** Start of Material **
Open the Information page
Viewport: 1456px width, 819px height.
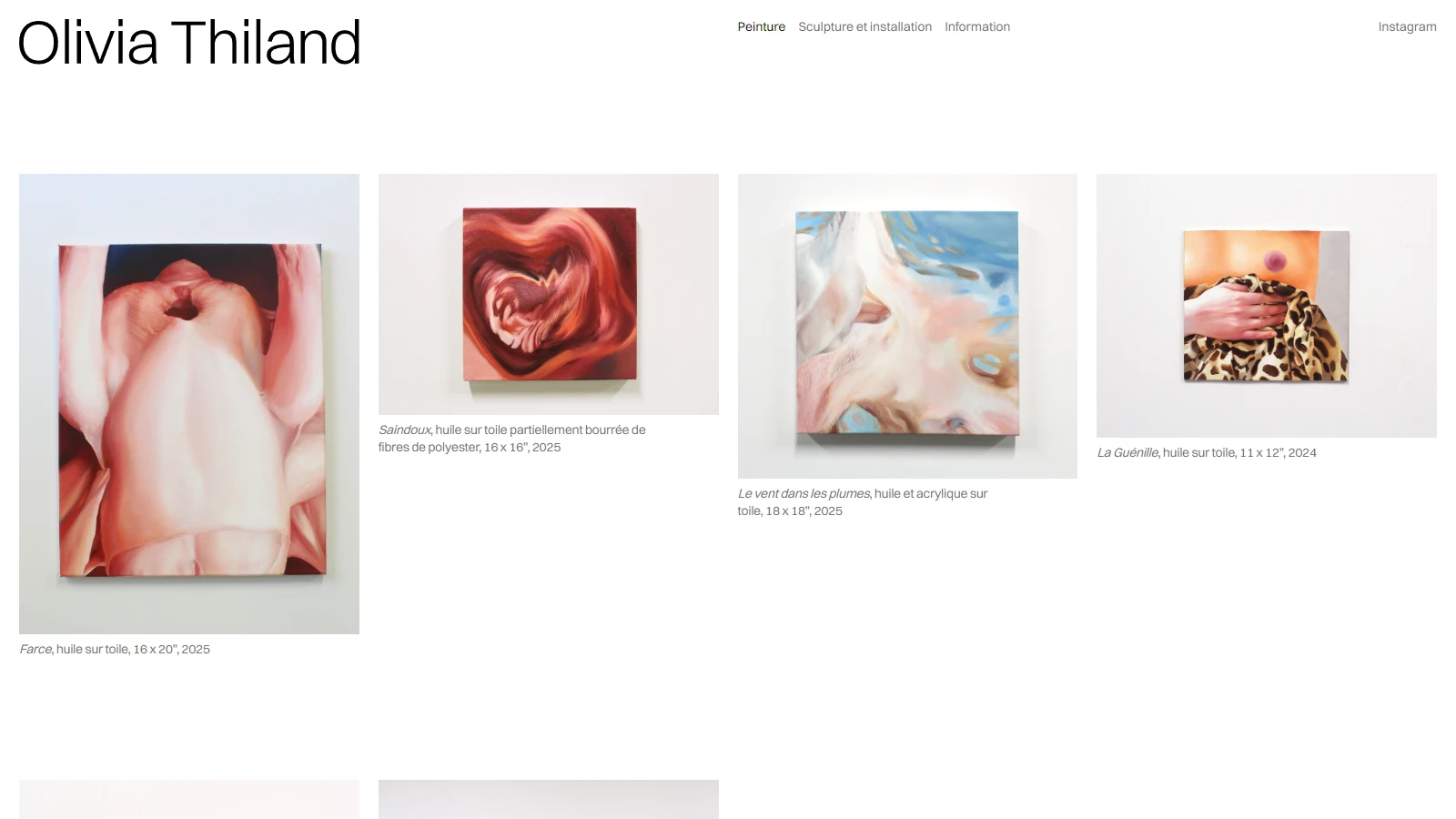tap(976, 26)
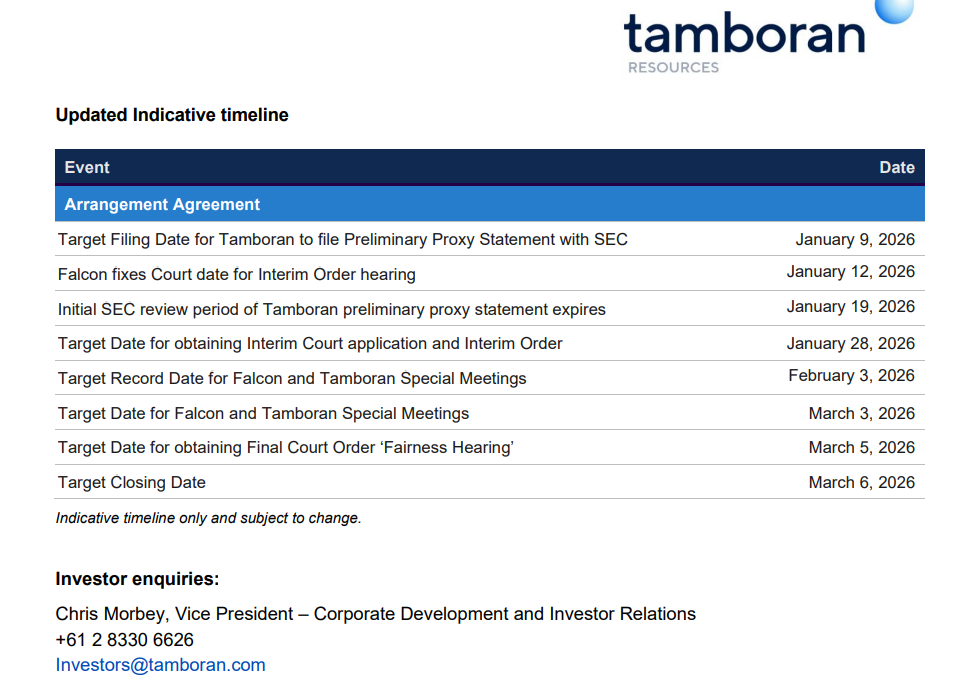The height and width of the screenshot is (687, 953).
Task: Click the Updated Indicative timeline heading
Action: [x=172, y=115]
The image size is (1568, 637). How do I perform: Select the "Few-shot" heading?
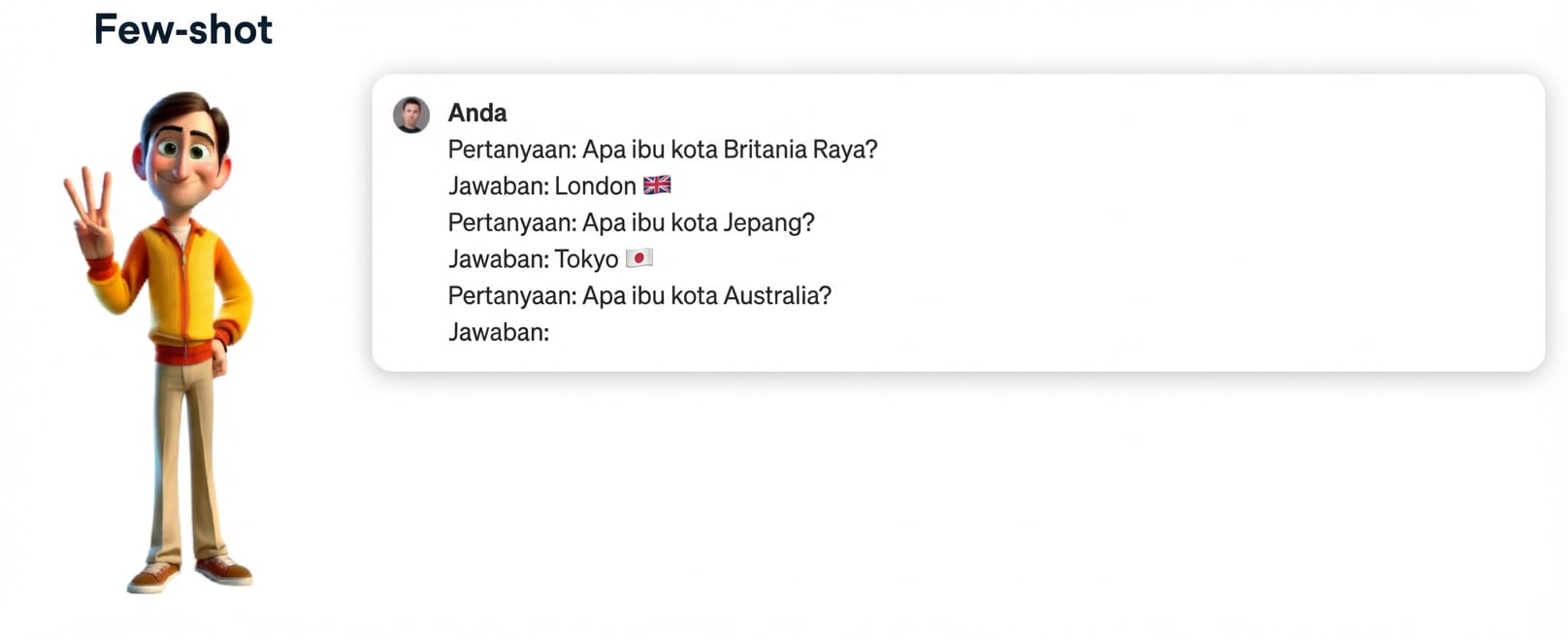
** End of Material **
§ Instructions to follow:
Please pick out each line of the records that contains the word "heading" and copy those lines.

§ The solution:
Task: Click the Updated Indicative timeline heading
The image size is (1568, 637). How do I perform: Select the "Few-shot" heading?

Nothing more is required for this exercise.